◆ **Exercício proposto**
Dê continuidade à reportagem sobre a premiação do sindicato dos roteiristas e o discurso de Charlie Kaufman, começando logo após a última frase dela.

◆ **Trecho selecionado**
Neste ano, o vencedor foi o roteiro de "Tudo em Todo Lugar ao Mesmo Tempo", reforçando a expectativa de que o filme de Daniel Scheinert e Daniel Kwan fature os principais prêmios neste domingo (12).

Em matéria de televisão, o WGA premiou muito bem. As melhores séries de 2022 foram "Ruptura" (drama), "The Bear" (comédia) e "White Lotus" (minissérie).


Mas o melhor da cerimônia de premiação foi um discurso de pouco mais de quatro minutos, feito por Charlie Kaufman ao receber um prêmio especial do sindicato.

Kaufman escreveu, entre outros, os roteiros de "Being John Malkovich", "Adaptação", "Brilho Eterno de uma Mente sem Lembranças", este último premiado com o Oscar em 2005, e "Estou Pensando em Acabar com Tudo", feito para a Netflix.

Cena de 'Estou Pensando em Acabar com Tudo', novo filme de Charlie Kaufman
Cena de 'Estou Pensando em Acabar com Tudo', novo filme de Charlie Kaufman - Mary Cybulski/Netflix


Do púlpito, distribuiu bordoadas aos grandes antagonistas dos roteiristas: os executivos que comandam a indústria audiovisual. "Somos treinados a acreditar que o que fazemos é secundário em relação ao que eles fazem", começou. "Somos treinados a atender às ordens de pessoas motivadas não pela curiosidade, mas pela proteção de seus empregos".

Pegando mais pesado, avançou: "Nosso trabalho é refletir o mundo, dizer o que é verdade diante de tanta mentira. O resto é, na melhor das hipóteses, uma vitrine. E, na pior das hipóteses, ‘Triunfo da Vontade’", afirmou, citando o clássico filme de Leni Riefenstahl, de 1935, que engrandece Hitler e o nazismo.

Num tom mais pessoal, Kaufman disse que perdeu anos "buscando a aprovação de pessoas com dinheiro". E recomendou aos colegas: "Não fique preso aos números de bilheteria. Você não trabalha para este mundo. Apenas torne sua história honesta e conte-a".

E foi ovacionado ao concluir: "Eles (os executivos) nos enganaram fazendo-nos pensar que não poderíamos fazer isso sem eles. A verdade é que eles não podem fazer nada de valor sem nós".

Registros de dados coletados
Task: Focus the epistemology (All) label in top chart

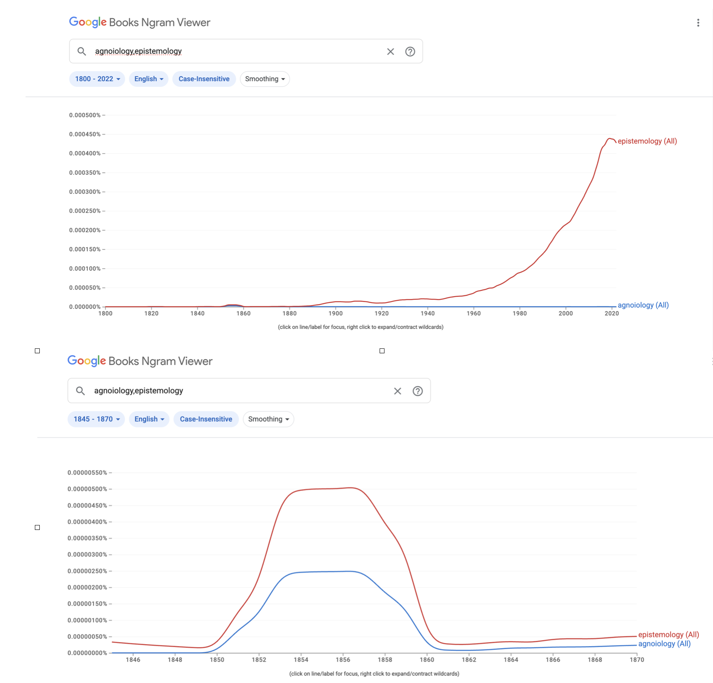Action: coord(647,141)
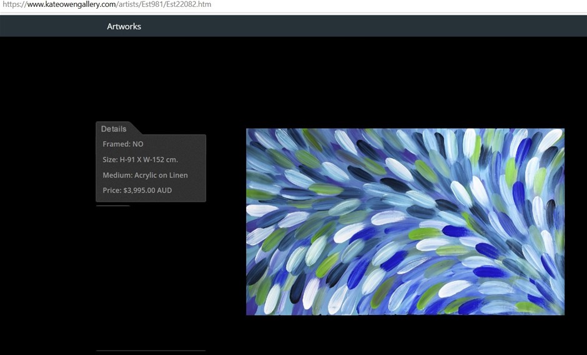587x355 pixels.
Task: Click the "Framed: NO" detail line
Action: pyautogui.click(x=123, y=144)
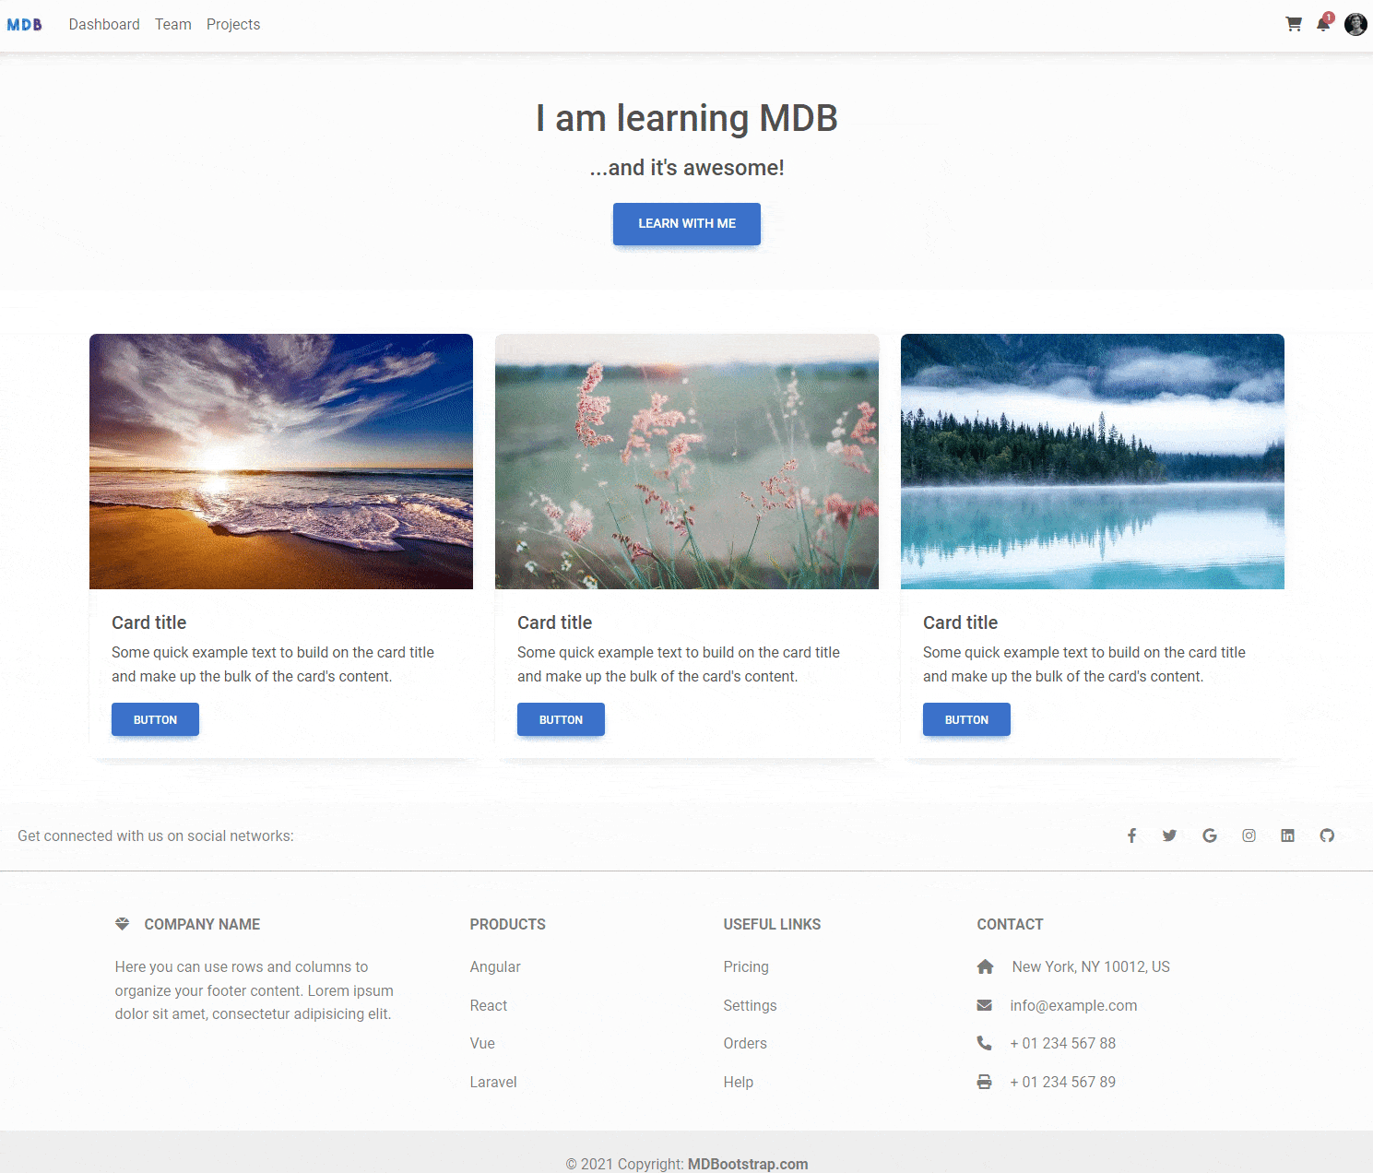
Task: Click Button on the beach sunset card
Action: [x=155, y=719]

◆ **Resposta a seguir**
Kaufman representa uma minoria não resignada de autores americanos. É uma turma que insiste em testar limites, ir além do esperado e fazer pensar. As três séries premiadas pelo sindicato este ano, de certa forma, fogem do óbvio, provocam e, eventualmente, deixam o espectador desconfortável.

Mas a grande maioria da produção para TV e streaming segue um padrão previsível ou, quando muito, pouco corajoso. Duas séries recentes, que merecem ser vistas, deixam esta impressão: são boas, mas poderiam ter ido muito mais longe.

"Falando a Real" (Apple) gira em torno da vida profissional e pessoal de três terapeutas interpretados por Jason Segel, Jessica Williams e Harrison Ford. Eles seguem a linha cognitiva e um deles, bem heterodoxo, envolve-se diretamente na vida dos pacientes. A série é escrita por Segel e por uma dupla que participou de "Ted Lasso", Brett Goldstein e Bill Lawrence, o que já dá uma pista do caminho que segue – excesso de otimismo e benevolência.

Já "A Nova Vida de Toby" ("Fleishman Is In Trouble", no Star +) descreve os conflitos de três amigos que estão chegando à meia-idade. Jesse Eisenberg é Toby, um médico recém separado de Rachel, uma agente de atores vivida por Claire Danes. Os amigos do protagonista são Seth (Adam Brody) e Libby (Lizzy Caplan). Taffy Brodesser-Akner, autora do romance que inspirou a série, escreveu o roteiro, que oscila entre momentos de muita sensibilidade e previsibilidade.

São, enfim, duas séries que entregam emoção e entretenimento, o que não é pouca coisa, mas deixam um gosto de quero mais.